В поэтике анекдота и новеллы много общего. Для обоих жанров характерна однотемность. Фабула ограничивается одним событием, хотя бы и состоящим из нескольких эпизодов. В связи с этим и в анекдоте, и в новелле занято малое число персонажей (как правило, от двух до четырех). Все они — марионетки сюжета, их характер определяется одним штрихом. Им не свойственны ни сложность, ни рефлексия.[670] Таковы и герои «Повести о Карпе Сутулове». О Татьяне мы знаем лишь то, что она верна мужу и хитра, о купце Афанасии Бердове, попе и архиерее — лишь то, что они склонны к распутству. Их поступки преследуют однозначные цели: героине нужно добыть денег, а героям — добиться благосклонности Татьяны.

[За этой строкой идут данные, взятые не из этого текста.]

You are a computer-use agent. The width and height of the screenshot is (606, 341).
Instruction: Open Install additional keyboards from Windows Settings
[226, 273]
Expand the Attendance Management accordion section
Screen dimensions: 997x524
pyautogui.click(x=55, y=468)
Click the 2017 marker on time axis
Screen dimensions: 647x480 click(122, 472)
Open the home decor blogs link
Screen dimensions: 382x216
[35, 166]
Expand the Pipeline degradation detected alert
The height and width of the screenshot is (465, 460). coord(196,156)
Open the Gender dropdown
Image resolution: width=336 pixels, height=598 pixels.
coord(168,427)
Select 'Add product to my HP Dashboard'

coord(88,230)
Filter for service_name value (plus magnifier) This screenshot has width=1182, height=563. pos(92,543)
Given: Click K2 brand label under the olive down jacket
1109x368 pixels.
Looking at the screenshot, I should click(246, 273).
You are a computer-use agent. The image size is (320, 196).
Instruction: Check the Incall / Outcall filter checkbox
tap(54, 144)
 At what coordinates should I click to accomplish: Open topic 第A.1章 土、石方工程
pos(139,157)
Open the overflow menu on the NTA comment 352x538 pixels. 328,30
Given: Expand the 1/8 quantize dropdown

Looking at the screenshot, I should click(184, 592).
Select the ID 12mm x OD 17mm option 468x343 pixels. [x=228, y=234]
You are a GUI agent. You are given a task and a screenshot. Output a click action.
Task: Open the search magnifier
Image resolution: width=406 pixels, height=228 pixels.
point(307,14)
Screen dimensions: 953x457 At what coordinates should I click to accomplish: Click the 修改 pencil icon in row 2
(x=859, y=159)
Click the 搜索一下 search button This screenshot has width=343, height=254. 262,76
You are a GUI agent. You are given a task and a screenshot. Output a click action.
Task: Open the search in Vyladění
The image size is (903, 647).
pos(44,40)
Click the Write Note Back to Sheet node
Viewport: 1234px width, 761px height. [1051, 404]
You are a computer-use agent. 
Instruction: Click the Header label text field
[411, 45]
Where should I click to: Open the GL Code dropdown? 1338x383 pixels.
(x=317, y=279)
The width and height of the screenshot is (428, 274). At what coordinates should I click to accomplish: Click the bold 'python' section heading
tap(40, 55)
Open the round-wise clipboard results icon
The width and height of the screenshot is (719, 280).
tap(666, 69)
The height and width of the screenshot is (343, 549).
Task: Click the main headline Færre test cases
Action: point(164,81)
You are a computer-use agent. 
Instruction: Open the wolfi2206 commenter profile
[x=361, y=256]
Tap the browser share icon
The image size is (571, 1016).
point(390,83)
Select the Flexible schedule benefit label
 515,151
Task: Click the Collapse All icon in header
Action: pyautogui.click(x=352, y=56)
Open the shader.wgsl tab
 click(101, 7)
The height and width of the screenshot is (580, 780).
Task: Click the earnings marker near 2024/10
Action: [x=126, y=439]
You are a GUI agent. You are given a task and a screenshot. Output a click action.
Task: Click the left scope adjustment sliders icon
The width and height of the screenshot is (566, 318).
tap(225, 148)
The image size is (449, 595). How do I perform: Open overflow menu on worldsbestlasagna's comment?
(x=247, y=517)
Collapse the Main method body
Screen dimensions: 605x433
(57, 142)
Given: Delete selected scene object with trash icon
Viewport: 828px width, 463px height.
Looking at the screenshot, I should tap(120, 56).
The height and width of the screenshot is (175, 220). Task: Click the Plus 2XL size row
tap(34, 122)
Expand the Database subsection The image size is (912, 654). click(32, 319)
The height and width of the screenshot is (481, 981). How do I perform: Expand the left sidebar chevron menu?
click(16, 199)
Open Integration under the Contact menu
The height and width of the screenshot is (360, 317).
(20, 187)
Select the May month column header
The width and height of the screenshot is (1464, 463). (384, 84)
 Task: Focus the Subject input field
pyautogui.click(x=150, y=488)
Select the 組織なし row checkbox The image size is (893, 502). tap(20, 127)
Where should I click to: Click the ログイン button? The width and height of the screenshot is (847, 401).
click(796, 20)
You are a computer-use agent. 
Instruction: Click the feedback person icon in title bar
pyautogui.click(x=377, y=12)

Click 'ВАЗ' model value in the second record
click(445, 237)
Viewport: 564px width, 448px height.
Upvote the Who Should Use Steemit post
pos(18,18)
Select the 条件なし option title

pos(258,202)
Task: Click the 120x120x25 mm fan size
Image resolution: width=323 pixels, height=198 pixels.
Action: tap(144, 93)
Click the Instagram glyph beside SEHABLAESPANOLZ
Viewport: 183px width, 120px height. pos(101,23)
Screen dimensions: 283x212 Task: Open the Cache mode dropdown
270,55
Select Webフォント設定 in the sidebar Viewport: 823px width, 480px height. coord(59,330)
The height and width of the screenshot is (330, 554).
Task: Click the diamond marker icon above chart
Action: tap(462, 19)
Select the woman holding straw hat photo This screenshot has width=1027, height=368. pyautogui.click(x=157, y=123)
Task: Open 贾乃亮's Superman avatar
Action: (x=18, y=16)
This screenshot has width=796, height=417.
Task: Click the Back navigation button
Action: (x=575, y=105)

Эти законы новеллистической поэтики непреложны; им в равной мере подчиняются тексты Боккаччо и Чехова. Человеку, сведущему в новеллистическом жанре, несложно, познакомившись с экспозицией, предсказать течение сюжета. Используя трехчленные конструкции, анекдот и новелла как бы приглашают к такому предсказанию: ясно, что во втором и третьем элементах произойдет то самое, что и в первом. Мы наперед знаем: в «Повести о Карпе Сутулове» попу и архиерею дорога туда же, куда попал Афанасий Бердов, — в Татьянин сундук. Такое «топтание на месте» подготавливает финальный ход. Он непредсказуем. Он выглядит как сюжетный нонсенс. (Сцену дележа денег между воеводой и Татьяной нельзя предугадать по следующей причине: хотя автор, как и подобает новеллисту, не интересовался психологией персонажей, но в читательском восприятии поступки героини включались в определенную шкалу ценностей. Татьяна казалась читателю настолько добропорядочной, что он «не ожидал» от нее участия в дележе).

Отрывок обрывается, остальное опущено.